L’Oceano Pacifico sembra morire, secondo un nuovo studio recentemente pubblicato sulla rivista Proceedings of National Academy of Sciences . Gli scienziati del Monterey Bay Aquarium Research Institute ( MBARI ) in California, hanno recentemente scoperto che il numero di creature marine morte che ricoprono il pavimento del Pacifico è più alto di quanto non sia mai stato rilevato nei 24 anni che il monitoraggio ha avuto luogo. Un fenomeno che sembra diretta conseguenza del disastro nucleare di Fukushima.

catastrofe

Anche se i ricercatori coinvolti con il lavoro sono stati riluttanti ad individuare Fukushima come una potenziale causa, National Geographic, che ha ripreso lo studio di recente, suggerisce che sarebbe proprio l’incidente occorso alla centrale nucleare giapponese la causa di tutto ciò. Secondo i dati , infatti, il numero di pesci morti depositatisi sul fondale sarebbe salito alle stelle da quando è avvenuto l’incidente di Fukushima.

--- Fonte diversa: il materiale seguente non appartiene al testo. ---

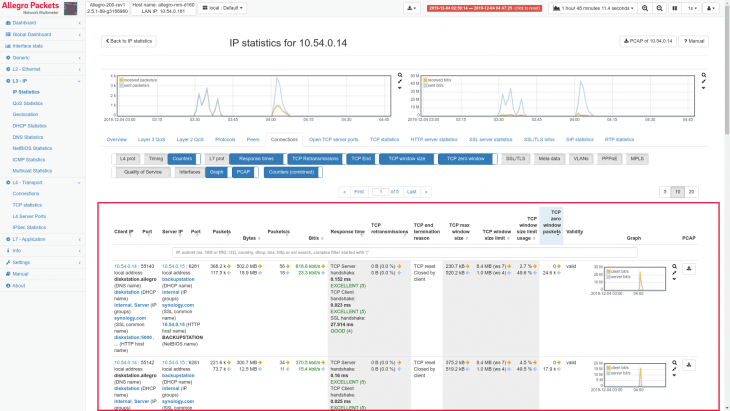Click magnifier icon on packets graph

[399, 75]
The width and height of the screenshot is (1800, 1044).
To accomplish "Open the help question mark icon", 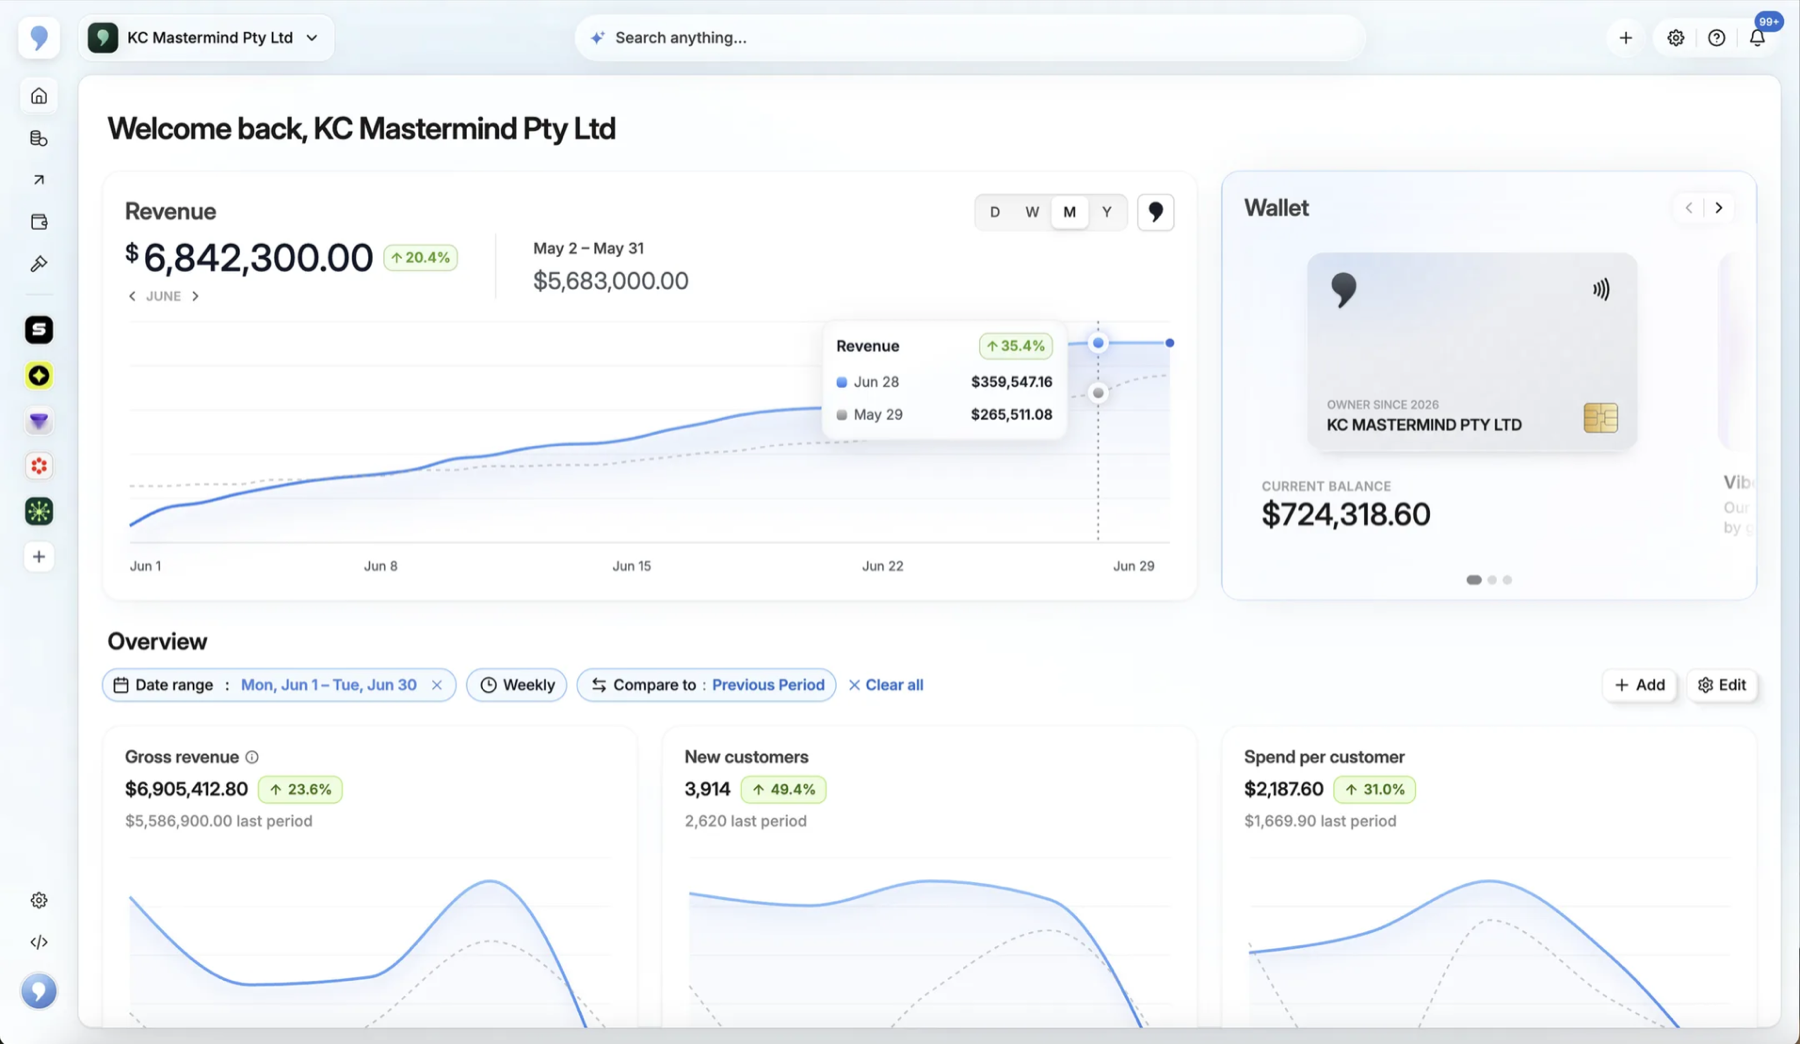I will pyautogui.click(x=1716, y=38).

“In 24 anni di indagini, risultati come quelli scoperti negli ultimi 2, non si erano mai verificati”, ha dichiarato Christine Huffard , biologo marino presso MBARI e leader dello studio , al National Geographic.

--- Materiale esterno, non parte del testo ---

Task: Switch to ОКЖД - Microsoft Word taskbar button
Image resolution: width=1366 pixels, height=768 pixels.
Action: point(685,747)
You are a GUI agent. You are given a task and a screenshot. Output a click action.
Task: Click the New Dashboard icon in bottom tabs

Nella stazione di ricerca oceanica conosciuta come stazione M, che si trova a 145 miglia al largo, tra le città californiane di Santa Barbara e Monterey, Huffard ed il suo collega Ken Smith, hanno osservato un aumento di plancton, meduse, feci e altra materia oceanica sul fondale. Anche altre stazioni situate lungo tutto il pacifico hanno constatato ciò. Numeri alla mano si scopre che dall’1% si è passati al 98% negli ultimi 2 anni. 

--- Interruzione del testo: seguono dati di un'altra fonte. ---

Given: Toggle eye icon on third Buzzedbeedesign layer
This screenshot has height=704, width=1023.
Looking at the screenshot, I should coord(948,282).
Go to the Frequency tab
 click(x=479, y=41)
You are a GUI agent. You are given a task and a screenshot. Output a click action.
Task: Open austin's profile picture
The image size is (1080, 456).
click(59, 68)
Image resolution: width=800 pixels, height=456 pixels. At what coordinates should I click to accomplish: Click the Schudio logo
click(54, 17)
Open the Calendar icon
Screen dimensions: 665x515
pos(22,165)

“Nel Marzo del 2012 meno dell’un percento del fondale marino sotto la stazione M era coperto di pesci morti”, scrive Carrie Arnold per il National Geographic. “Al 1° Luglio la percentuale era salita al 98% non solo nei pressi della stazione M ma anche in tantissime altre stazioni di ricerca simili”.

Arnold non fa mai accenni a Fukushima, anche se da parte di molti, quella potrebbe essere la causa più plausibile. Anche se gli aumenti più significativi sono stati rilevati dopo un anno dall’incidente nucleare, lo studio sottolinea che i problemi son cominciati nel 2011…

Sembrerebbe quasi che si voglia mettere un velo sopra Fukushima, per far dimenticare quanto accaduto e le sue conseguenze. Ma la verità non può essere nascosta per sempre. La vita umana dipende anche dalla salute degli oceani, che forniscono l’ossigeno, fondamentale per la nostra esistenza.